- _Do this_:
Rewrite the data below, swapping every occurrence of "GUI agent" for "screen agent" and leaving everything else unchanged.

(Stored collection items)
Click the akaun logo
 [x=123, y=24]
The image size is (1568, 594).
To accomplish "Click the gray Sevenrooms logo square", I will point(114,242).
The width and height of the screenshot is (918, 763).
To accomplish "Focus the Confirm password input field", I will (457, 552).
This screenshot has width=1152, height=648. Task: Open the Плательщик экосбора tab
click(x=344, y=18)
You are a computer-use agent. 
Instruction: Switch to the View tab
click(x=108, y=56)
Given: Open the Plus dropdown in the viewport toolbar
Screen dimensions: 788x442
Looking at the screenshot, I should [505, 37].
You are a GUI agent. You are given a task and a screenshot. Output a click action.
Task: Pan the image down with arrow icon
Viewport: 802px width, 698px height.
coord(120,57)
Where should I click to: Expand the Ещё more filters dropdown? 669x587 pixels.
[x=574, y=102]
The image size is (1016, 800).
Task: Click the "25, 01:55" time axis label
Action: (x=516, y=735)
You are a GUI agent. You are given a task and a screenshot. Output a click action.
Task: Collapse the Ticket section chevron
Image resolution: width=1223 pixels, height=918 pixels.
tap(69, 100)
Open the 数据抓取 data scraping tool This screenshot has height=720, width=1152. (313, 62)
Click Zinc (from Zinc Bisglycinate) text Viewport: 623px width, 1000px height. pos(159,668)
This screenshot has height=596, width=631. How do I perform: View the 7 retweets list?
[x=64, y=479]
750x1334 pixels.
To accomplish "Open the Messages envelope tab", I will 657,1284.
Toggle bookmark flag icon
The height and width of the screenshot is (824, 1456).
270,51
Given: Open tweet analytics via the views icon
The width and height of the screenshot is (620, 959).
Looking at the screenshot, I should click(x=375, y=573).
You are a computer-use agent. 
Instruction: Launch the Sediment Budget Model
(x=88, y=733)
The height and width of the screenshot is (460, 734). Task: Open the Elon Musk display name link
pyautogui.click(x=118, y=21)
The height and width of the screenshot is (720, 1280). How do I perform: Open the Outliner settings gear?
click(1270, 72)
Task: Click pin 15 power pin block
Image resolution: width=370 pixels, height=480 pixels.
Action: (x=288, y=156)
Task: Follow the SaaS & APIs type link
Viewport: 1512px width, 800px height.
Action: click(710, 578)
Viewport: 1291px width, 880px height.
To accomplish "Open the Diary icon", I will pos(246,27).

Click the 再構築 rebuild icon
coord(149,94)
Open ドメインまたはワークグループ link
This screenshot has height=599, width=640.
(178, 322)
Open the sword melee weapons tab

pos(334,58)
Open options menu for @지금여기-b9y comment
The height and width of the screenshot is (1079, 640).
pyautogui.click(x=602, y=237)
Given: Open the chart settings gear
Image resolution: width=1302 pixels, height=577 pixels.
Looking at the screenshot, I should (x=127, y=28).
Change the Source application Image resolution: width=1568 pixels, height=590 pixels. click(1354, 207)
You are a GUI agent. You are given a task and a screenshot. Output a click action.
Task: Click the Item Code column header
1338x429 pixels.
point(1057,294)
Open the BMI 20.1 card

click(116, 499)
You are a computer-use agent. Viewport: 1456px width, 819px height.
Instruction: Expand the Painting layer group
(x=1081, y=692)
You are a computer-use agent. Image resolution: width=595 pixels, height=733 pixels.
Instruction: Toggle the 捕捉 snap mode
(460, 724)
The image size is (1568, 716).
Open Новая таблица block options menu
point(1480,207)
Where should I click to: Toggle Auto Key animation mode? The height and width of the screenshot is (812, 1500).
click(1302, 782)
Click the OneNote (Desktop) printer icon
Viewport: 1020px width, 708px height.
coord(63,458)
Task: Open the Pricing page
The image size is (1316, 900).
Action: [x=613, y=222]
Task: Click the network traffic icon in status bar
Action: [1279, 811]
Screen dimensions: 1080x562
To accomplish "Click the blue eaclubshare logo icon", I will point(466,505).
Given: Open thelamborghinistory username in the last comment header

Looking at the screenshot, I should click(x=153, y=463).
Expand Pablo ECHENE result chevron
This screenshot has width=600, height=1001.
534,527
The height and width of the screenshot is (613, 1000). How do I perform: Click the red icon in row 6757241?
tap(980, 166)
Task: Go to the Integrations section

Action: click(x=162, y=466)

- _Worked solution_:
Click the akaun logo
 [x=123, y=24]
The image size is (1568, 594).
To accomplish "Click the gray Sevenrooms logo square", I will point(114,242).
The width and height of the screenshot is (918, 763).
To accomplish "Focus the Confirm password input field", I will (457, 552).
This screenshot has width=1152, height=648. Task: Open the Плательщик экосбора tab
click(x=344, y=18)
You are a computer-use agent. 
Instruction: Switch to the View tab
click(x=108, y=56)
Given: Open the Plus dropdown in the viewport toolbar
Screen dimensions: 788x442
Looking at the screenshot, I should [505, 37].
You are a screen agent. You are given a task and a screenshot. Output a click action.
Task: Pan the image down with arrow icon
Viewport: 802px width, 698px height.
coord(120,57)
Where should I click to: Expand the Ещё more filters dropdown? 669x587 pixels.
[x=574, y=102]
The image size is (1016, 800).
Task: Click the "25, 01:55" time axis label
Action: (x=516, y=735)
You are a screen agent. You are given a task and a screenshot. Output a click action.
Task: Collapse the Ticket section chevron
Image resolution: width=1223 pixels, height=918 pixels.
tap(69, 100)
Open the 数据抓取 data scraping tool This screenshot has height=720, width=1152. (313, 62)
Click Zinc (from Zinc Bisglycinate) text Viewport: 623px width, 1000px height. pos(159,668)
This screenshot has height=596, width=631. How do I perform: View the 7 retweets list?
[x=64, y=479]
750x1334 pixels.
To accomplish "Open the Messages envelope tab", I will 657,1284.
Toggle bookmark flag icon
The height and width of the screenshot is (824, 1456).
270,51
Given: Open tweet analytics via the views icon
The width and height of the screenshot is (620, 959).
Looking at the screenshot, I should click(x=375, y=573).
You are a computer-use agent. 
Instruction: Launch the Sediment Budget Model
(x=88, y=733)
The height and width of the screenshot is (460, 734). Task: Open the Elon Musk display name link
pyautogui.click(x=118, y=21)
The height and width of the screenshot is (720, 1280). How do I perform: Open the Outliner settings gear?
click(1270, 72)
Task: Click pin 15 power pin block
Image resolution: width=370 pixels, height=480 pixels.
Action: (x=288, y=156)
Task: Follow the SaaS & APIs type link
Viewport: 1512px width, 800px height.
Action: click(710, 578)
Viewport: 1291px width, 880px height.
To accomplish "Open the Diary icon", I will pos(246,27).

Click the 再構築 rebuild icon
coord(149,94)
Open ドメインまたはワークグループ link
This screenshot has height=599, width=640.
(178, 322)
Open the sword melee weapons tab

pos(334,58)
Open options menu for @지금여기-b9y comment
The height and width of the screenshot is (1079, 640).
pyautogui.click(x=602, y=237)
Given: Open the chart settings gear
Image resolution: width=1302 pixels, height=577 pixels.
Looking at the screenshot, I should (x=127, y=28).
Change the Source application Image resolution: width=1568 pixels, height=590 pixels. click(1354, 207)
You are a screen agent. You are given a task and a screenshot. Output a click action.
Task: Click the Item Code column header
1338x429 pixels.
point(1057,294)
Open the BMI 20.1 card

click(116, 499)
You are a computer-use agent. Viewport: 1456px width, 819px height.
Instruction: Expand the Painting layer group
(x=1081, y=692)
You are a computer-use agent. Image resolution: width=595 pixels, height=733 pixels.
Instruction: Toggle the 捕捉 snap mode
(460, 724)
The image size is (1568, 716).
Open Новая таблица block options menu
point(1480,207)
Where should I click to: Toggle Auto Key animation mode? The height and width of the screenshot is (812, 1500).
click(1302, 782)
Click the OneNote (Desktop) printer icon
Viewport: 1020px width, 708px height.
coord(63,458)
Task: Open the Pricing page
The image size is (1316, 900).
Action: [x=613, y=222]
Task: Click the network traffic icon in status bar
Action: [1279, 811]
Screen dimensions: 1080x562
To accomplish "Click the blue eaclubshare logo icon", I will point(466,505).
Given: Open thelamborghinistory username in the last comment header

Looking at the screenshot, I should click(x=153, y=463).
Expand Pablo ECHENE result chevron
This screenshot has width=600, height=1001.
534,527
The height and width of the screenshot is (613, 1000). How do I perform: Click the red icon in row 6757241?
tap(980, 166)
Task: Go to the Integrations section

Action: click(x=162, y=466)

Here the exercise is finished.